We have:
$$ F_n = \begin{cases} 1, & n = 0 \\ 1, & n= 1 \\F_{n-1}+F_{n-2}, & n \ge 2\end{cases} $$
Using generating function, I found $G(n) = \frac{1}{1-n-n^2}$ so far so good.
But now I'm blocked trying to figure out how to solve $\frac{C_1}{1-\alpha n}+\frac{C_2}{1-\beta n}$
I have
$C_1 + C_2 = 1$ and $ -(C_1\beta +C_2\alpha) = 0$
How should I proceed?
I believe you want to have $G(n)=\dfrac{C_1}{1-\alpha n}+\dfrac{C_2}{1-\beta n}$ right? That's a partial fraction decomposition.
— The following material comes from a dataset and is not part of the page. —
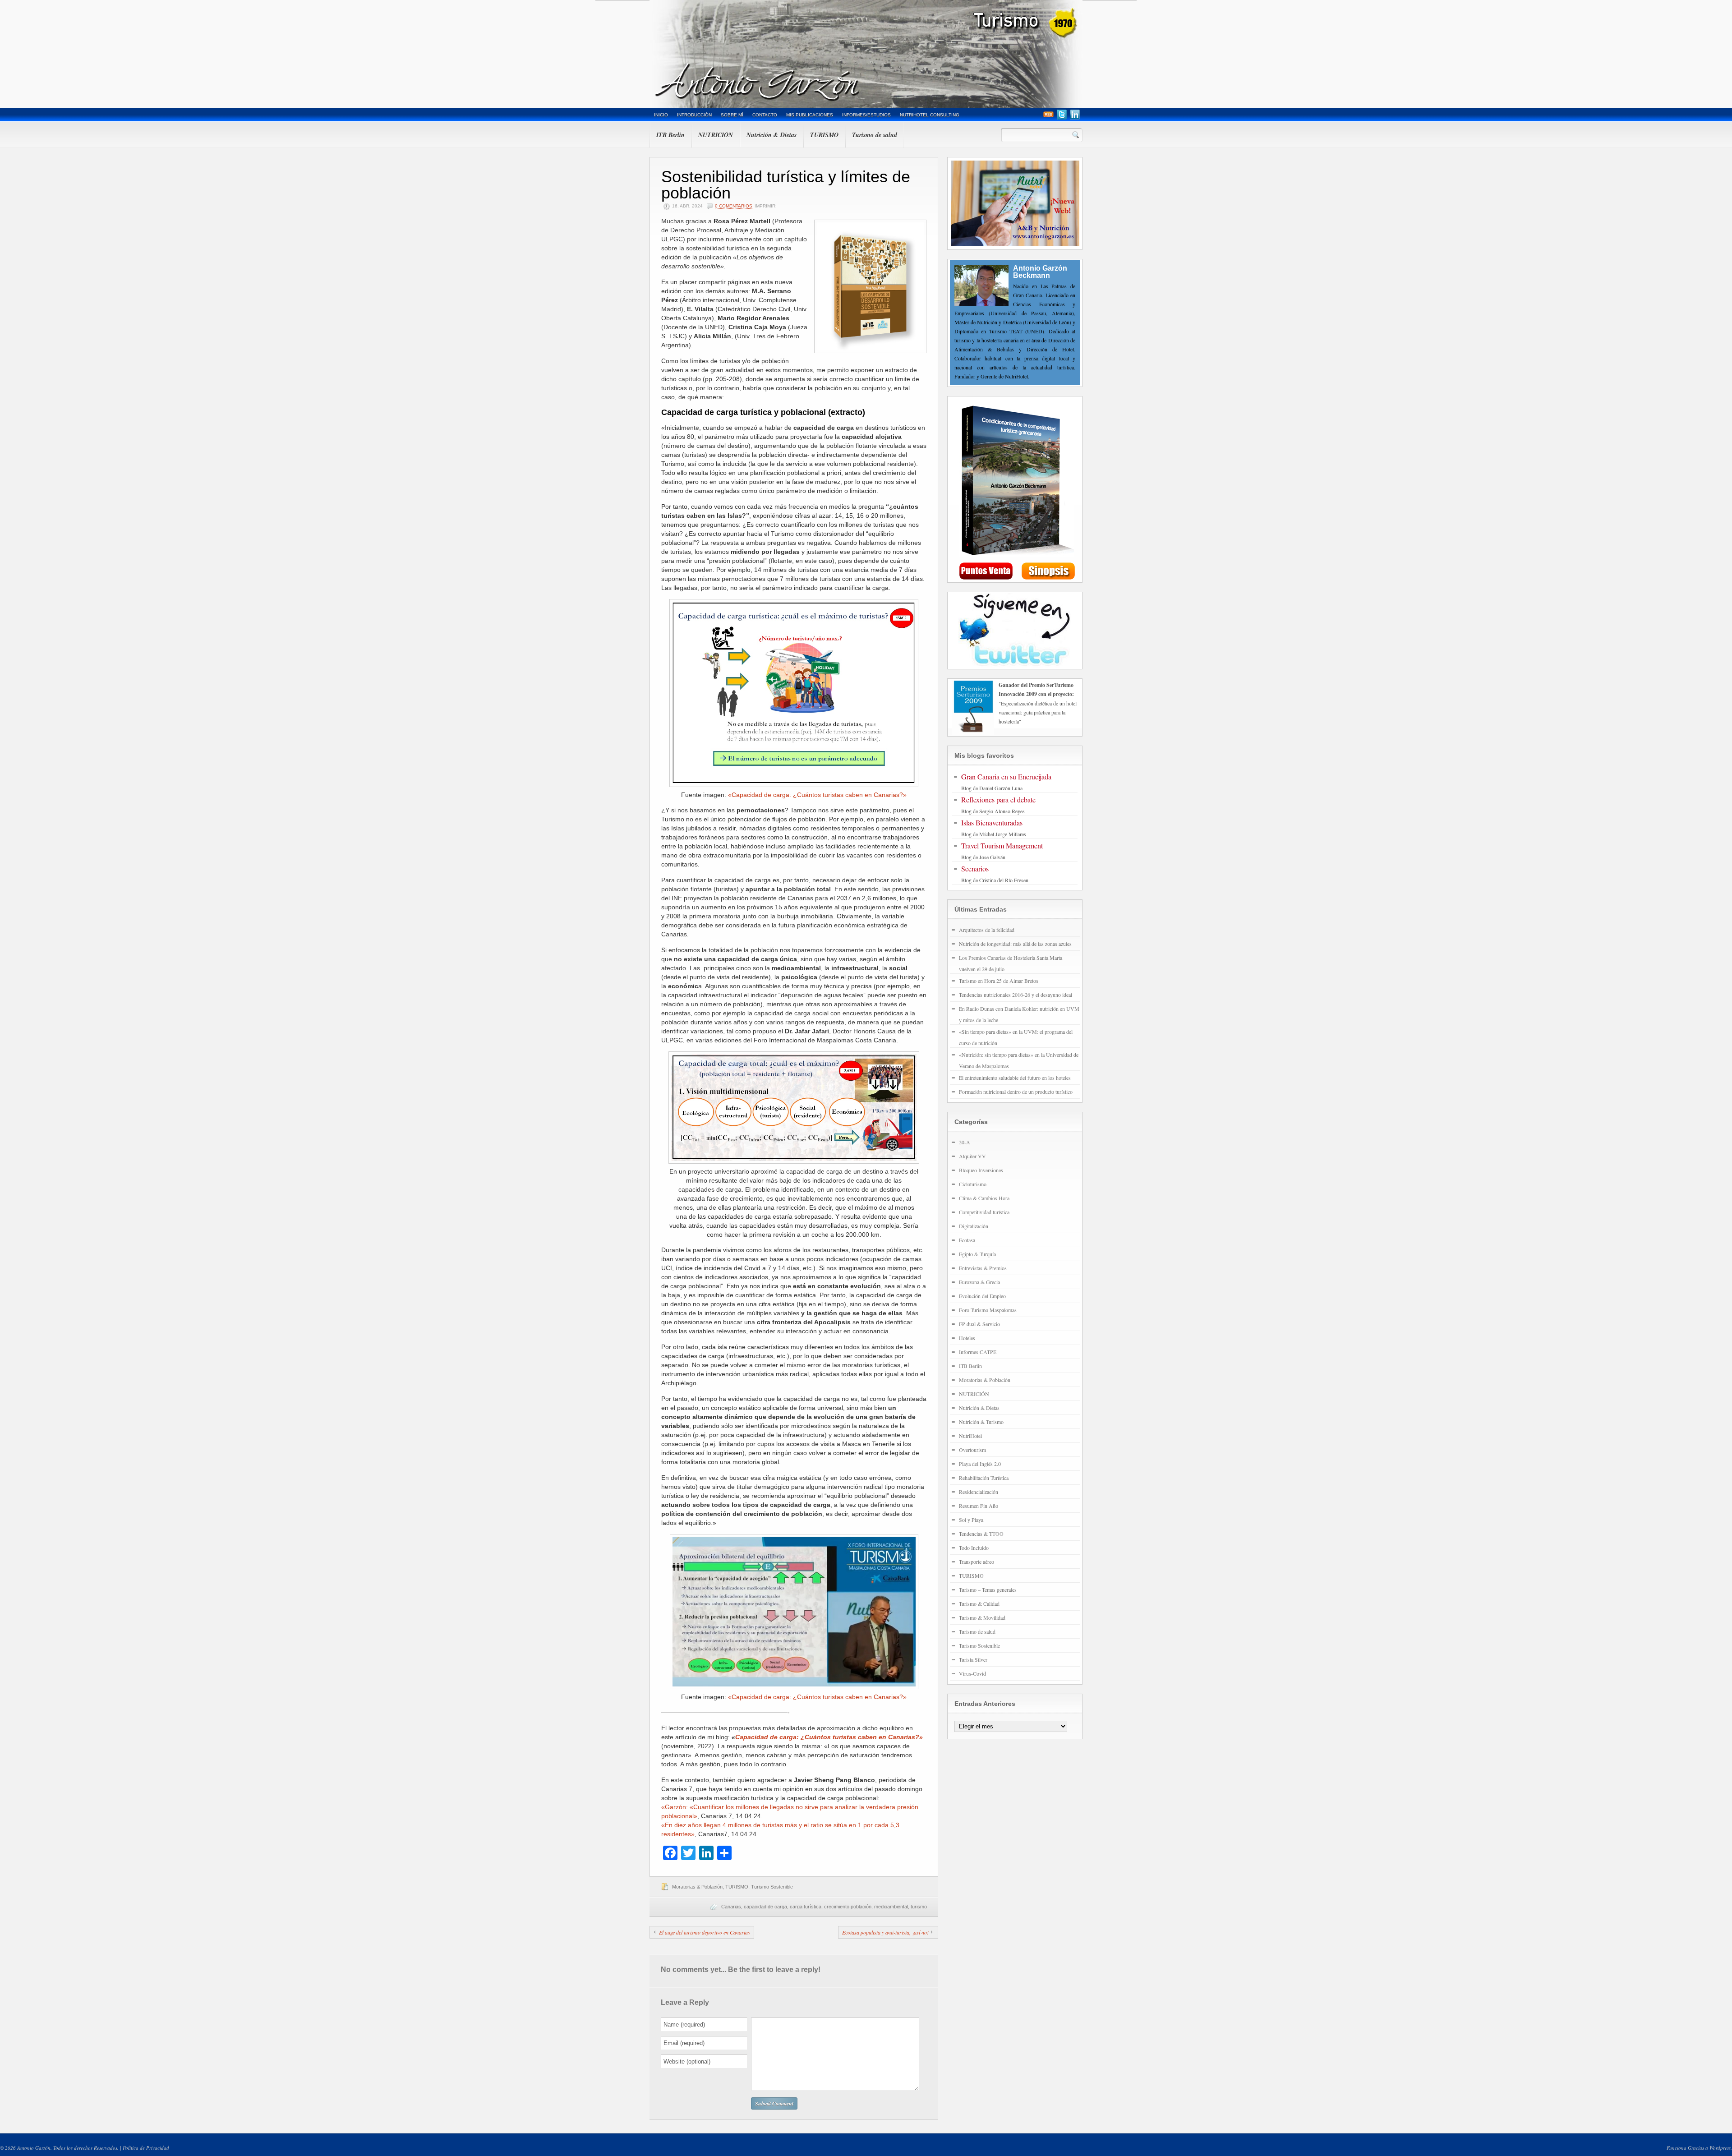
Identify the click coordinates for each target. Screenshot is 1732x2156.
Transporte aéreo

If you didn't study that, well with common denominator you get
$$G(n)=\dfrac{C_1(1-\beta n)+C_2(1-\alpha n)}{(1-\alpha n)(1-\beta n)}=\dfrac{1}{1-n-n^2}.$$
So you'll find your $\alpha$ and $\beta$ by factorising the polynomial $1-X-X^2$. Then you can solve your system with unknown $C_1$ and $C_2$ as you know $\alpha$ and $\beta$.